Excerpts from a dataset
━━━━━━━━━━

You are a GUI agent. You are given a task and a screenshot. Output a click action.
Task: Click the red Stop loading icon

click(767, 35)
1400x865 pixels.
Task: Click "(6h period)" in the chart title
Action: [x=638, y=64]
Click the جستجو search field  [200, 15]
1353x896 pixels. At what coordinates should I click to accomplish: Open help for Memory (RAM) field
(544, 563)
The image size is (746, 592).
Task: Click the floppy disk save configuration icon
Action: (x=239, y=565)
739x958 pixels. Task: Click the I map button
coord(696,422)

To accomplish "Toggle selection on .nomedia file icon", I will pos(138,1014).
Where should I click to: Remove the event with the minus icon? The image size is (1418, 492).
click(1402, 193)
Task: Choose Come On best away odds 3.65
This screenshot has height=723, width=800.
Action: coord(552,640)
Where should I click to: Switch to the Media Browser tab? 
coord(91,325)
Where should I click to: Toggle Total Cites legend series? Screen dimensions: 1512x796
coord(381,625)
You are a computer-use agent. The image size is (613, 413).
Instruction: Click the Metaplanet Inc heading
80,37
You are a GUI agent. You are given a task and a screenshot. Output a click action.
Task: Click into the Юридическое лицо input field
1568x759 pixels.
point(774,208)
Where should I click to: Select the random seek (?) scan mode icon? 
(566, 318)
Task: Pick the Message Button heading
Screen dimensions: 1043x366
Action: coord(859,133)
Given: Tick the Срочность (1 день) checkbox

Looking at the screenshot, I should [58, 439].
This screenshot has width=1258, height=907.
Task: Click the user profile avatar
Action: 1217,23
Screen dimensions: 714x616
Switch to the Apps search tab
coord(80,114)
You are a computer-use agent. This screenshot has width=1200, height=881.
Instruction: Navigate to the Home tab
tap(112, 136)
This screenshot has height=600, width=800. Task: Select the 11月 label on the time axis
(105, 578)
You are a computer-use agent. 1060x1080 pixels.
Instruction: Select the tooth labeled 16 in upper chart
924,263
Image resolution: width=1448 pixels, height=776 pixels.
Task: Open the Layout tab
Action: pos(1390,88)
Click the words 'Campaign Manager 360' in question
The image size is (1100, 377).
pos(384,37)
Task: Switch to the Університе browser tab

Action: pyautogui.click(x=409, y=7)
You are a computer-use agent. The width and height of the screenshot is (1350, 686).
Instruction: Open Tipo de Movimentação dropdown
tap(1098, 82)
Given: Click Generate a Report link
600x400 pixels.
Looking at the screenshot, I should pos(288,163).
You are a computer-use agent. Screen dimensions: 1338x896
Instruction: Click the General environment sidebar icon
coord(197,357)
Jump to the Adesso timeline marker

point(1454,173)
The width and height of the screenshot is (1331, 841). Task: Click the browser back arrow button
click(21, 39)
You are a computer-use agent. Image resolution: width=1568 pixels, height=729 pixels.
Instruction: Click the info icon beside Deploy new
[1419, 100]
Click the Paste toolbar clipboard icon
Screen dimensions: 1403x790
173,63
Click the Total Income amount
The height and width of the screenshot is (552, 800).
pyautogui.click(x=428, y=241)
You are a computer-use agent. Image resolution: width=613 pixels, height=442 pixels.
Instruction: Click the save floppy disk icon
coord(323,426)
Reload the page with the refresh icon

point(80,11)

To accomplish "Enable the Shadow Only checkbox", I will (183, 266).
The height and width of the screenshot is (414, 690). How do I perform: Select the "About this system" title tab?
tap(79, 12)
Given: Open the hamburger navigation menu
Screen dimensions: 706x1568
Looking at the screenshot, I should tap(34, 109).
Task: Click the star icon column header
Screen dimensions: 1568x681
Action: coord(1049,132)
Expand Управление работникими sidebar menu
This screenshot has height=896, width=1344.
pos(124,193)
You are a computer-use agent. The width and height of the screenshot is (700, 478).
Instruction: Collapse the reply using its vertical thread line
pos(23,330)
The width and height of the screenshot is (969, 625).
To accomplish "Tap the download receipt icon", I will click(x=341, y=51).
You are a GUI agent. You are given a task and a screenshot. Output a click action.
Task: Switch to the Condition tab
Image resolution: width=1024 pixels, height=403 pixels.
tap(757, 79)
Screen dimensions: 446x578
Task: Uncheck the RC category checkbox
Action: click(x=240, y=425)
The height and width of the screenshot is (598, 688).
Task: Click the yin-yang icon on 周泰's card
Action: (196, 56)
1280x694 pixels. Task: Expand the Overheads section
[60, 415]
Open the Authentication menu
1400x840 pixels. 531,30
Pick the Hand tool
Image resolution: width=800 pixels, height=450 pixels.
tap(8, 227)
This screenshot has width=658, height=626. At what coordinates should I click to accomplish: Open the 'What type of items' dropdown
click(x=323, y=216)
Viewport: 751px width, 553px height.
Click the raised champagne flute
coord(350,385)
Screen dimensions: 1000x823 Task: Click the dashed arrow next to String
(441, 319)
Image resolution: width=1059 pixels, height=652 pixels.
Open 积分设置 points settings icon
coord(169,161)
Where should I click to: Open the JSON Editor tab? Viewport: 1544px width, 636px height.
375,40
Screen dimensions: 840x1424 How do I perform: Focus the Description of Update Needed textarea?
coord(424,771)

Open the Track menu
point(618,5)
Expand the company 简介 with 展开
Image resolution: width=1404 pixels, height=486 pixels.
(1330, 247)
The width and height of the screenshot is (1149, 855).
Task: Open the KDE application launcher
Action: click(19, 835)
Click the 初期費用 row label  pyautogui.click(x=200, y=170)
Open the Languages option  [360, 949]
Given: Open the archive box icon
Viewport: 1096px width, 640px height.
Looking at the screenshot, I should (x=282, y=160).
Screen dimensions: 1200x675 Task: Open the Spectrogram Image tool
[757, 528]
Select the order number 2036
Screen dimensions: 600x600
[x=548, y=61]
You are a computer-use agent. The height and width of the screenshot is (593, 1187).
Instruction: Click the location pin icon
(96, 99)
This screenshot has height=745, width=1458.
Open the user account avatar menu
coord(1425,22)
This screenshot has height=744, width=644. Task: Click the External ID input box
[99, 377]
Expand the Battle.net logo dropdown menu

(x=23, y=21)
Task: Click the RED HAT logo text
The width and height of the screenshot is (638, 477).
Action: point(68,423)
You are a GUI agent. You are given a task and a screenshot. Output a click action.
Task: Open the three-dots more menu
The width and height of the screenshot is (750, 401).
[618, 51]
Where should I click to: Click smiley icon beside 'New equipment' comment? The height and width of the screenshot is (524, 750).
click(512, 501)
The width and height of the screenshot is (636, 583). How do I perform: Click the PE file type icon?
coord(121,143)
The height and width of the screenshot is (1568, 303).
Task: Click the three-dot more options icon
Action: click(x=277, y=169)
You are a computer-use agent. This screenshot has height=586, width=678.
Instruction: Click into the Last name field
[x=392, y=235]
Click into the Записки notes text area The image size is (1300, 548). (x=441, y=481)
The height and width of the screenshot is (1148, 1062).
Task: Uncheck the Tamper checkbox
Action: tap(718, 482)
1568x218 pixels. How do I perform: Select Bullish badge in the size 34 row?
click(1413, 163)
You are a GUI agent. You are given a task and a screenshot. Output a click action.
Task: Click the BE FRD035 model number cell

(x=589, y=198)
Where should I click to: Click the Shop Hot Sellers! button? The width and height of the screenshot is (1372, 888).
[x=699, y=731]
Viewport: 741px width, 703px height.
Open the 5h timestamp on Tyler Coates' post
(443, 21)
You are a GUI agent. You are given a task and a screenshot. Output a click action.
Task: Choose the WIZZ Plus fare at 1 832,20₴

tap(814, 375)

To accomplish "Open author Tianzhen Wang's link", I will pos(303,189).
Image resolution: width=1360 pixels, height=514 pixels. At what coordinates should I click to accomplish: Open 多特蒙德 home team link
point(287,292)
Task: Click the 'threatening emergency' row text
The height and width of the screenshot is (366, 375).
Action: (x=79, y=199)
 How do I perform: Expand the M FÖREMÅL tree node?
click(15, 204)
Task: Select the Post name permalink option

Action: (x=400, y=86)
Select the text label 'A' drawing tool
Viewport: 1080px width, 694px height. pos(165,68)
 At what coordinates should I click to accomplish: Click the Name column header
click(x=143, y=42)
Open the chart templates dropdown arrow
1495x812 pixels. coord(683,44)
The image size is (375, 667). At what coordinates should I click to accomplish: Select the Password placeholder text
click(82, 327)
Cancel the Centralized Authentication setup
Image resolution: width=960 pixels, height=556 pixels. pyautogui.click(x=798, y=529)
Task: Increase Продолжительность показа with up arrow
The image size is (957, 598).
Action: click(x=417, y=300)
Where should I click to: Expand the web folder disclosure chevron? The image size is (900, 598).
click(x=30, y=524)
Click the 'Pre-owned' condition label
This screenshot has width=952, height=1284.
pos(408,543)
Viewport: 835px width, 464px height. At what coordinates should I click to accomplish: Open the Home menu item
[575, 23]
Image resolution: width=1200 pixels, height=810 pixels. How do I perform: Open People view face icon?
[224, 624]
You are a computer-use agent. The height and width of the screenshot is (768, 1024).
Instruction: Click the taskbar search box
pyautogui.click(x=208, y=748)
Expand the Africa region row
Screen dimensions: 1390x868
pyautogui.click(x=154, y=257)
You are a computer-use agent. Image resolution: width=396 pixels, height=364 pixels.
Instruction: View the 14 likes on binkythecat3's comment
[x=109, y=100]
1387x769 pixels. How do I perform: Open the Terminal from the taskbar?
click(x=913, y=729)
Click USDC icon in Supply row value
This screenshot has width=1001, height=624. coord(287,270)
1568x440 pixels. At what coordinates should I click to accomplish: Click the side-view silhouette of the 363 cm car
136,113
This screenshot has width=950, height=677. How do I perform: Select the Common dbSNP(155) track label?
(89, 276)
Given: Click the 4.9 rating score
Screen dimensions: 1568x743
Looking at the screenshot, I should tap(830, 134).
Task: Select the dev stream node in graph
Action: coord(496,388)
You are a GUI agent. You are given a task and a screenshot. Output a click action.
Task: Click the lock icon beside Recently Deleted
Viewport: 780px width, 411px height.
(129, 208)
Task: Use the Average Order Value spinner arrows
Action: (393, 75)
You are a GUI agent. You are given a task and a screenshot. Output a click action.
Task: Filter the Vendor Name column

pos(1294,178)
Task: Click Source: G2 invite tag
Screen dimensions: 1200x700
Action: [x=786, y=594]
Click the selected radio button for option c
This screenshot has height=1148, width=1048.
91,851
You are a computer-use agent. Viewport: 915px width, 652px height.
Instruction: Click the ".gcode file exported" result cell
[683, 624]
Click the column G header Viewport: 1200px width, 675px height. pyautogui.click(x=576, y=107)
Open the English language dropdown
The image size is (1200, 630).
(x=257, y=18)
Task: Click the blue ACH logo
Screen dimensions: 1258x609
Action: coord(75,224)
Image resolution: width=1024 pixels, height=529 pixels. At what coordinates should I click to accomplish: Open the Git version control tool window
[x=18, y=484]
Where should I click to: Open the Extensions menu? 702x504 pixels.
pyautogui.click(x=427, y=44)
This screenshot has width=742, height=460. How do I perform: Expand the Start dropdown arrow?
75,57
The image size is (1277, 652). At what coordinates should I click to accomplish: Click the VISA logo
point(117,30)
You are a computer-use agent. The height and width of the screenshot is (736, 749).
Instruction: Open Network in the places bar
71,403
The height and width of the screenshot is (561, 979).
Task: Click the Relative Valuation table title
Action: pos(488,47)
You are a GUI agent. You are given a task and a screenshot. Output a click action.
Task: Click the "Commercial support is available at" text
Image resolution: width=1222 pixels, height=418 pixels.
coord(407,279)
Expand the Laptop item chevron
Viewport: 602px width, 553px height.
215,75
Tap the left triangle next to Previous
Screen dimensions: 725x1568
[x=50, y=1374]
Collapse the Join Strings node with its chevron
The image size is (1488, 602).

━━━━━━━━━━

# Instructions for the task
Return, from the data, each line that has the word "will" in it.

# Solution to this task
To accomplish "Toggle selection on .nomedia file icon", I will pos(138,1014).
To accomplish "Enable the Shadow Only checkbox", I will (183, 266).
To accomplish "Tap the download receipt icon", I will click(x=341, y=51).
To accomplish "Open author Tianzhen Wang's link", I will pos(303,189).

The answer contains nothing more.